Stored items
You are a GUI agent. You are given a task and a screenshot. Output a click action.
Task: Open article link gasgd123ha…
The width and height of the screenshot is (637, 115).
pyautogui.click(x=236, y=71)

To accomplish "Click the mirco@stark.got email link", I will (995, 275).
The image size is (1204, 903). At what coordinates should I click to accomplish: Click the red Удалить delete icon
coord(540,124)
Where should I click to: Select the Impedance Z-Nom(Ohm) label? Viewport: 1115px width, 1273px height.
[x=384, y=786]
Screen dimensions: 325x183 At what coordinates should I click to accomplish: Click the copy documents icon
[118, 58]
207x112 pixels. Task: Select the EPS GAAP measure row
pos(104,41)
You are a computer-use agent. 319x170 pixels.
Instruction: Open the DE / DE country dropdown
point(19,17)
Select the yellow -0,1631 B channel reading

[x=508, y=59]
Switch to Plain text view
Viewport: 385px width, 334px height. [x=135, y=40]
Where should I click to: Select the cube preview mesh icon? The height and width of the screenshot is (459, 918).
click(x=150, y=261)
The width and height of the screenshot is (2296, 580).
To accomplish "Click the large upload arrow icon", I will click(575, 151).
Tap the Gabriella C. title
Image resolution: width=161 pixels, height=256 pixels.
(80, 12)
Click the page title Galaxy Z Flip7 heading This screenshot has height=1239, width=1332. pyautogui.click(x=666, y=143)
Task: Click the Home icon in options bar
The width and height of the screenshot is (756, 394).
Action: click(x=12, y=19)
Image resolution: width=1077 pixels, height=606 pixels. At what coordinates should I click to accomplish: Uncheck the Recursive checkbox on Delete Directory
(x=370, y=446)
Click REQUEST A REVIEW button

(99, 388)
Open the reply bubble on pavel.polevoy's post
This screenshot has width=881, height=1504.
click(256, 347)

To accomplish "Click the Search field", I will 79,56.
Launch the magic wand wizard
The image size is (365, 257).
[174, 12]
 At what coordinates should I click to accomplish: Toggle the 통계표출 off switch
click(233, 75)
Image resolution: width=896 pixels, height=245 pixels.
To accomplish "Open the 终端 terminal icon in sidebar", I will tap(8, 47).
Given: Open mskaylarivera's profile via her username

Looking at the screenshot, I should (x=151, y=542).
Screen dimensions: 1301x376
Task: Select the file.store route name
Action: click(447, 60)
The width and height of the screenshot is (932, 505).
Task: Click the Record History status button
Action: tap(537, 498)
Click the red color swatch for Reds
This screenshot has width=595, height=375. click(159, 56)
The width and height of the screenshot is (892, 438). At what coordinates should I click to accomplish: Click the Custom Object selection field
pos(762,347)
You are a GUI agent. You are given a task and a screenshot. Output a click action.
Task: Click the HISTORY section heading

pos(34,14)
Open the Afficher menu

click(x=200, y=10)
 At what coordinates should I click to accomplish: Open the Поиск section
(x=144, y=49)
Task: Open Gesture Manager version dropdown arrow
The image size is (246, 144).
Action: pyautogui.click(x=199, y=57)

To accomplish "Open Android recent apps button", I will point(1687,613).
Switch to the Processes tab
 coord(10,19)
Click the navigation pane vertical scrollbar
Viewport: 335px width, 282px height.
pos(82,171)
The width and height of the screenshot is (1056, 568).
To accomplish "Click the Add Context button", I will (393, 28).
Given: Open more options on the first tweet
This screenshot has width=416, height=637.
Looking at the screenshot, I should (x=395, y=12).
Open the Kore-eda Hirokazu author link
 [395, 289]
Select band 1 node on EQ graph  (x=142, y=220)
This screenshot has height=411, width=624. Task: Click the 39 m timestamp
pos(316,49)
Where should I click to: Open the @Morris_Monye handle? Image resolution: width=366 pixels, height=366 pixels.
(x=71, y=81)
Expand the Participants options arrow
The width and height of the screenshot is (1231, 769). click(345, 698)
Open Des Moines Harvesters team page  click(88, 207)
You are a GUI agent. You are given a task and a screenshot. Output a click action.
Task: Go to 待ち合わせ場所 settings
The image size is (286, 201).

Task to carry out
Whatever the entries say, repeat all of them exactly.

Result for this task
You are a GUI agent. You are given a task and a screenshot. Output a click action.
Task: Open article link gasgd123ha…
The width and height of the screenshot is (637, 115).
pyautogui.click(x=236, y=71)

To accomplish "Click the mirco@stark.got email link", I will (995, 275).
The image size is (1204, 903). At what coordinates should I click to accomplish: Click the red Удалить delete icon
coord(540,124)
Where should I click to: Select the Impedance Z-Nom(Ohm) label? Viewport: 1115px width, 1273px height.
[x=384, y=786]
Screen dimensions: 325x183 At what coordinates should I click to accomplish: Click the copy documents icon
[118, 58]
207x112 pixels. Task: Select the EPS GAAP measure row
pos(104,41)
You are a computer-use agent. 319x170 pixels.
Instruction: Open the DE / DE country dropdown
point(19,17)
Select the yellow -0,1631 B channel reading

[x=508, y=59]
Switch to Plain text view
Viewport: 385px width, 334px height. [x=135, y=40]
Where should I click to: Select the cube preview mesh icon? The height and width of the screenshot is (459, 918).
click(x=150, y=261)
The width and height of the screenshot is (2296, 580).
To accomplish "Click the large upload arrow icon", I will click(575, 151).
Tap the Gabriella C. title
Image resolution: width=161 pixels, height=256 pixels.
(80, 12)
Click the page title Galaxy Z Flip7 heading This screenshot has height=1239, width=1332. pyautogui.click(x=666, y=143)
Task: Click the Home icon in options bar
The width and height of the screenshot is (756, 394).
Action: click(x=12, y=19)
Image resolution: width=1077 pixels, height=606 pixels. At what coordinates should I click to accomplish: Uncheck the Recursive checkbox on Delete Directory
(x=370, y=446)
Click REQUEST A REVIEW button

(99, 388)
Open the reply bubble on pavel.polevoy's post
This screenshot has width=881, height=1504.
click(256, 347)

To accomplish "Click the Search field", I will 79,56.
Launch the magic wand wizard
The image size is (365, 257).
[174, 12]
 At what coordinates should I click to accomplish: Toggle the 통계표출 off switch
click(233, 75)
Image resolution: width=896 pixels, height=245 pixels.
To accomplish "Open the 终端 terminal icon in sidebar", I will tap(8, 47).
Given: Open mskaylarivera's profile via her username

Looking at the screenshot, I should (x=151, y=542).
Screen dimensions: 1301x376
Task: Select the file.store route name
Action: click(447, 60)
The width and height of the screenshot is (932, 505).
Task: Click the Record History status button
Action: tap(537, 498)
Click the red color swatch for Reds
This screenshot has width=595, height=375. click(159, 56)
The width and height of the screenshot is (892, 438). At what coordinates should I click to accomplish: Click the Custom Object selection field
pos(762,347)
You are a GUI agent. You are given a task and a screenshot. Output a click action.
Task: Click the HISTORY section heading

pos(34,14)
Open the Afficher menu

click(x=200, y=10)
 At what coordinates should I click to accomplish: Open the Поиск section
(x=144, y=49)
Task: Open Gesture Manager version dropdown arrow
The image size is (246, 144).
Action: pyautogui.click(x=199, y=57)

To accomplish "Open Android recent apps button", I will point(1687,613).
Switch to the Processes tab
 coord(10,19)
Click the navigation pane vertical scrollbar
Viewport: 335px width, 282px height.
pos(82,171)
The width and height of the screenshot is (1056, 568).
To accomplish "Click the Add Context button", I will (393, 28).
Given: Open more options on the first tweet
This screenshot has width=416, height=637.
Looking at the screenshot, I should (x=395, y=12).
Open the Kore-eda Hirokazu author link
 [395, 289]
Select band 1 node on EQ graph  (x=142, y=220)
This screenshot has height=411, width=624. Task: Click the 39 m timestamp
pos(316,49)
Where should I click to: Open the @Morris_Monye handle? Image resolution: width=366 pixels, height=366 pixels.
(x=71, y=81)
Expand the Participants options arrow
The width and height of the screenshot is (1231, 769). click(345, 698)
Open Des Moines Harvesters team page  click(88, 207)
You are a GUI agent. You are given a task and a screenshot. Output a click action.
Task: Go to 待ち合わせ場所 settings
The image size is (286, 201).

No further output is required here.